How to answer: Choose a real, significant example — not a trivial bug. Structure: the context and why the original decision seemed right (show you had good reasoning at the time), the signal that revealed the mistake (ideally something you could have detected earlier), the concrete impact (be specific about cost, delay, or downstream harm), and what you did to remediate. The 'what would I do differently' section should be technically specific — not just 'I'd consult more people' but 'I'd have written a one-page RFC and stress-tested the partition strategy before committing to the table format.' Demonstrate that you updated your decision-making process, not just your opinion on the specific technology.
What they look for: Interviewers are evaluating self-awareness, intellectual honesty, and learning velocity. Red flags: choosing a trivial example, being vague about impact, or framing the failure as someone else's fault.

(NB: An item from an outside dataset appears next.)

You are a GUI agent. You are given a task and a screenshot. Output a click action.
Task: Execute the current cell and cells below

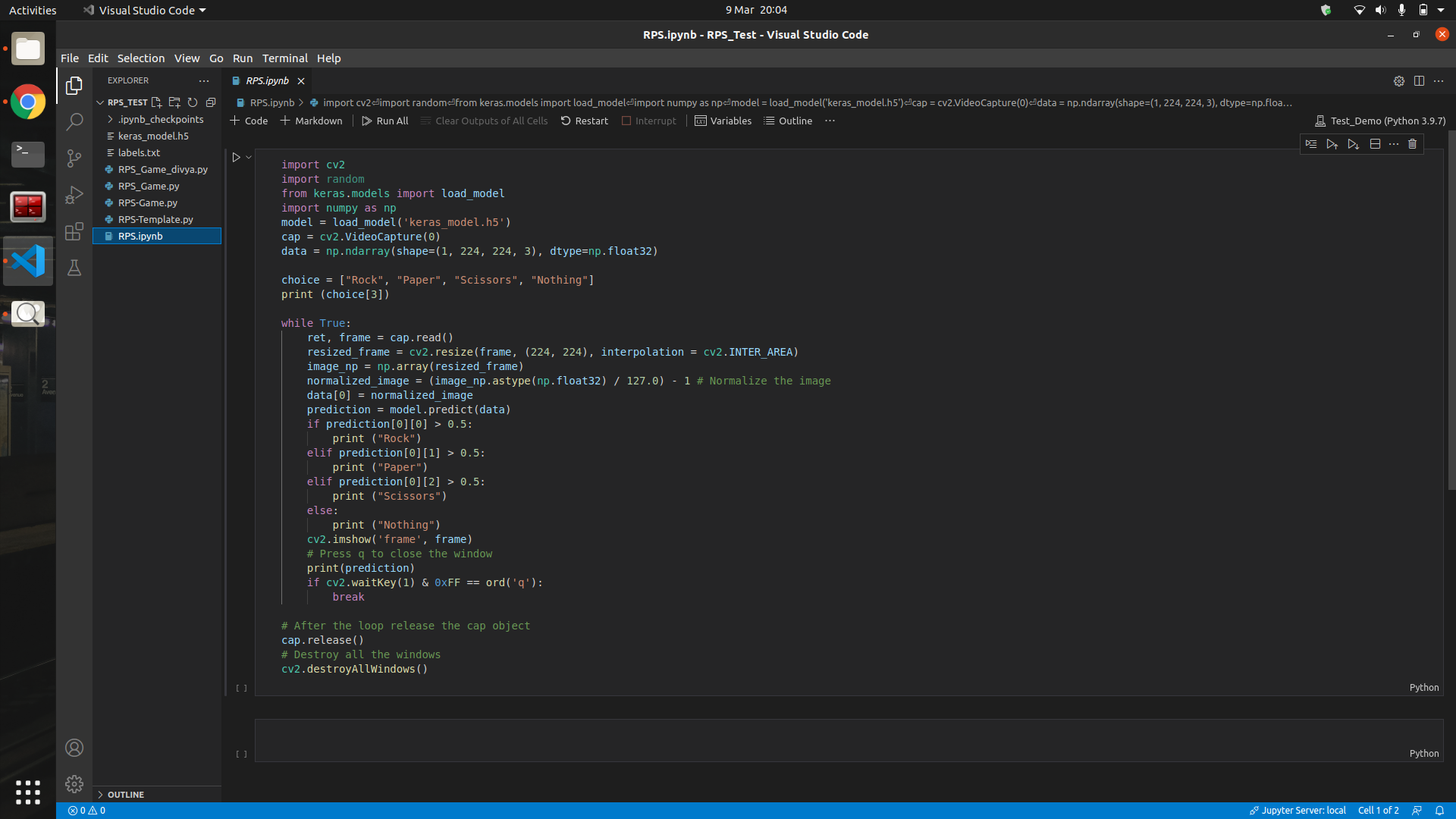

Green flags: specific impact quantification, clear description of what the right decision would have been, and evidence that your process changed as a result.
Behavioral / Impact
12. Tell me about a time you influenced a significant technical decision you didn't have direct authority over — for example, convincing a platform or infrastructure team to change something that affected your data systems.
How to answer: Use a structured narrative: the technical problem you identified, why solving it required another team's action, how you built the case (data, prototypes, documented tradeoffs — not just advocacy), how you navigated disagreement or competing priorities, and the outcome. Quantify wherever possible. The strongest answers show that you invested in understanding the other team's constraints before asking them to change, and that you offered to share the implementation burden.
What they look for: Staff engineers must influence without authority — this question directly evaluates that. Interviewers look for evidence that you build technical credibility across teams, not just within your own. Red flags: framing influence as 'I escalated to my manager' or describing a situation where you simply had authority. Green flags: a genuine constraint-navigation story with a technical artifact (doc, proof-of-concept, benchmark) at its center.
Study tips
- Prepare a personal architecture portfolio: for every major system you've built, be ready to draw it from scratch on a whiteboard, explain every component choice, and articulate one decision you'd change. Staff interviews frequently revisit your own past work in depth rather than hypotheticals.
- Practice the RFC format. Staff Data Engineers are expected to produce written design documents. Before your interviews, write a 1-page RFC for a recent technical decision you made — this forces you to articulate tradeoffs in writing and is excellent preparation for design questions.
- Go deep on table formats (Apache Iceberg, Delta Lake, Hudi) — not just what they are but when each is the wrong choice. Schema evolution, time-travel, merge-on-read vs. copy-on-write, and compaction strategies are frequent deep-dive topics at staff level that most candidates treat superficially.
- Prepare three 'scope and impact' stories where your contribution was genuinely ambiguous-to-large in organizational scope — a pipeline you owned is not enough; interviewers want to hear about standards you set, platforms you initiated, or technical debt you eliminated across multiple teams. Know the business impact in numbers.
- Study the organizational failure modes of data systems: why data meshes fail (lack of governance), why centralized platforms fail (bottleneck), why CDC at scale breaks (connector lag, DDL events). Demonstrating awareness of these failure modes — and how you'd prevent them — is a reliable signal that distinguishes staff from senior candidates.